MATERIAL FOR THE TASK Block Start

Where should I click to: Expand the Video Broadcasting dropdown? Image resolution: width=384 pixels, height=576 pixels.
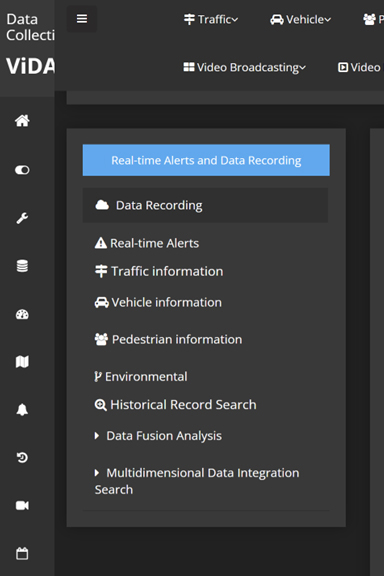coord(245,67)
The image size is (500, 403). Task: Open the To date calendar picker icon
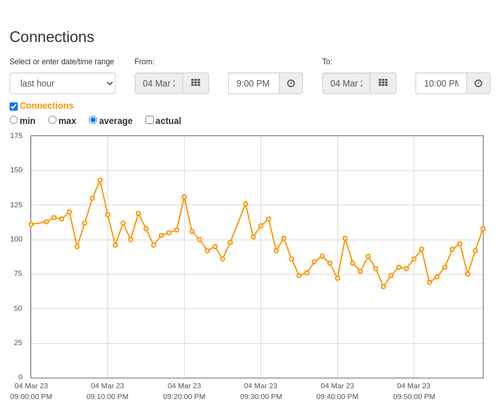click(x=383, y=83)
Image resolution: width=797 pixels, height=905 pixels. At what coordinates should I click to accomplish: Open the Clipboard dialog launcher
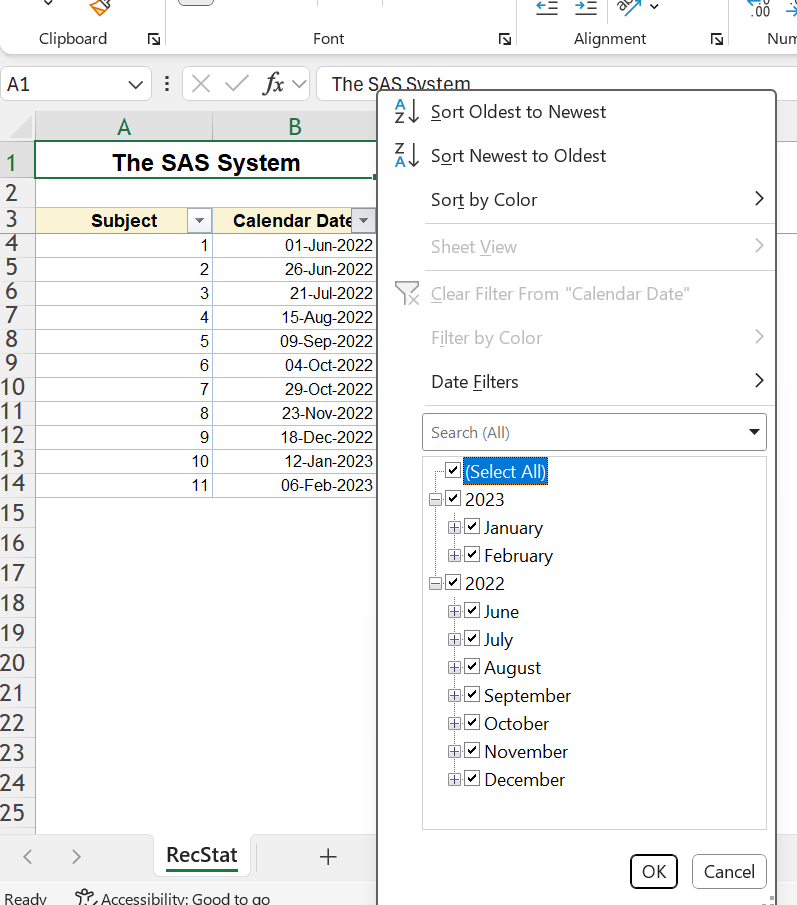point(153,39)
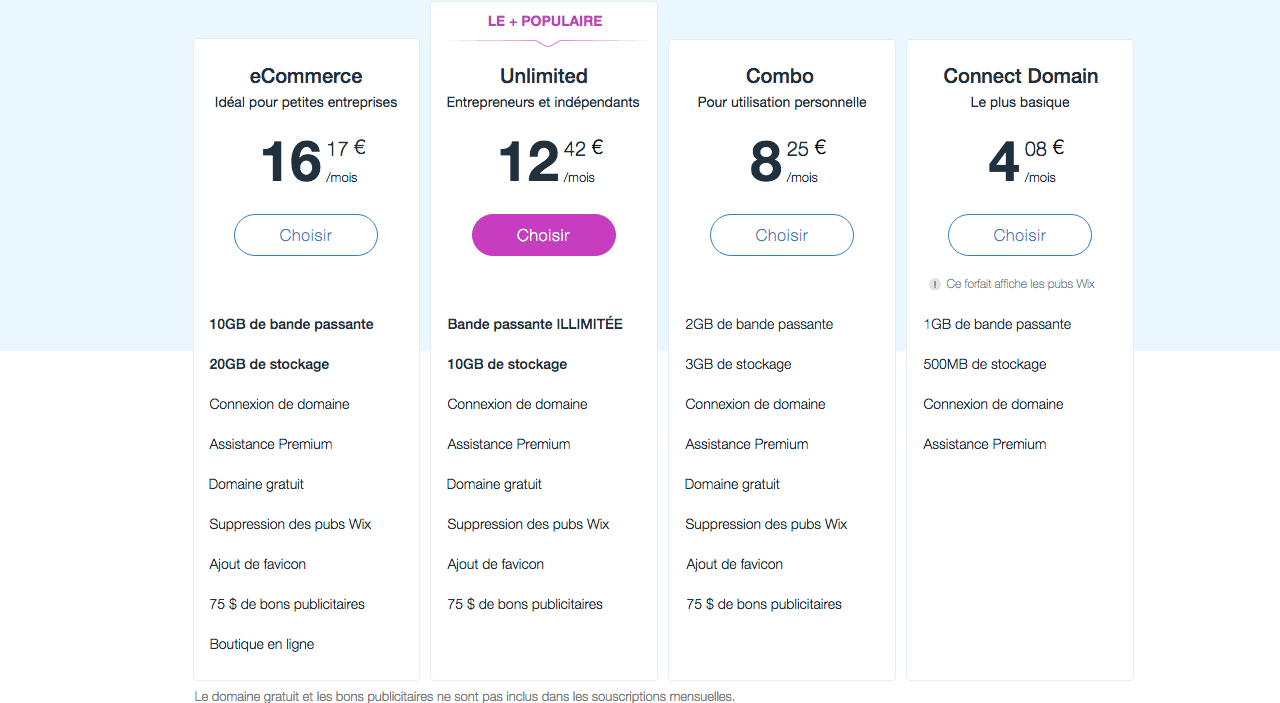This screenshot has width=1280, height=703.
Task: Click the Combo plan title
Action: [782, 76]
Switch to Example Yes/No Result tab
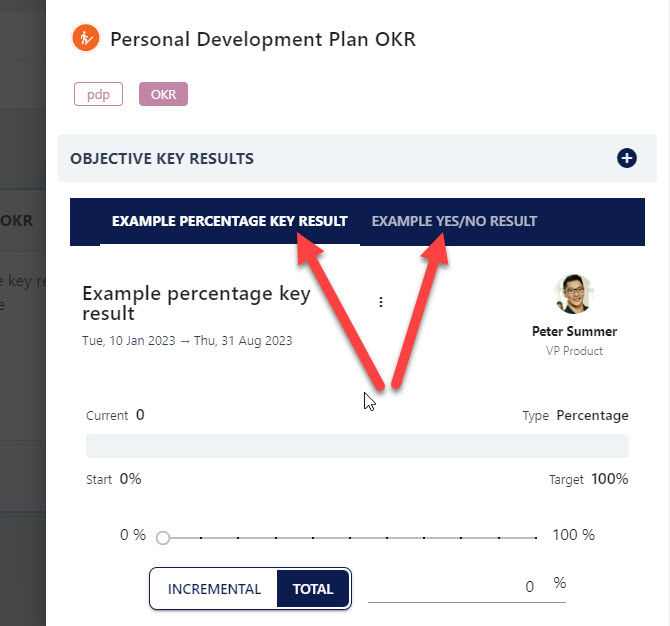The width and height of the screenshot is (670, 626). (454, 221)
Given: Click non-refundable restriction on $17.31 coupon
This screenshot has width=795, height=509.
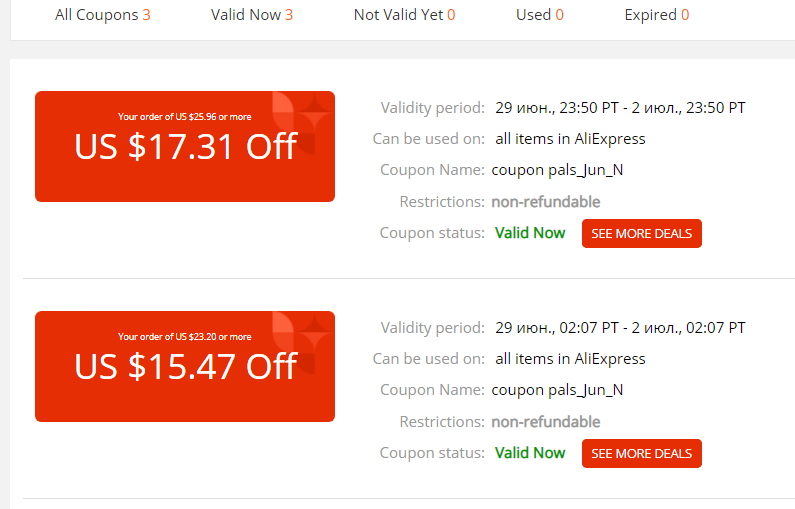Looking at the screenshot, I should coord(546,202).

MATERIAL FOR THE TASK Block End

PROBLEM STATEMENT:
The line that contains "Image resolution: width=797" begins the range and the last line of the entries ends it; print that range exactly, without pictures.

OUTPUT FOR THIS EXERCISE:
Image resolution: width=797 pixels, height=905 pixels. At what coordinates should I click to accomplish: Open the Clipboard dialog launcher
point(153,39)
This screenshot has width=1280, height=703.
Task: Click the Combo plan title
Action: [782, 76]
Switch to Example Yes/No Result tab
The width and height of the screenshot is (670, 626). (454, 221)
Given: Click non-refundable restriction on $17.31 coupon
This screenshot has width=795, height=509.
Looking at the screenshot, I should coord(546,202).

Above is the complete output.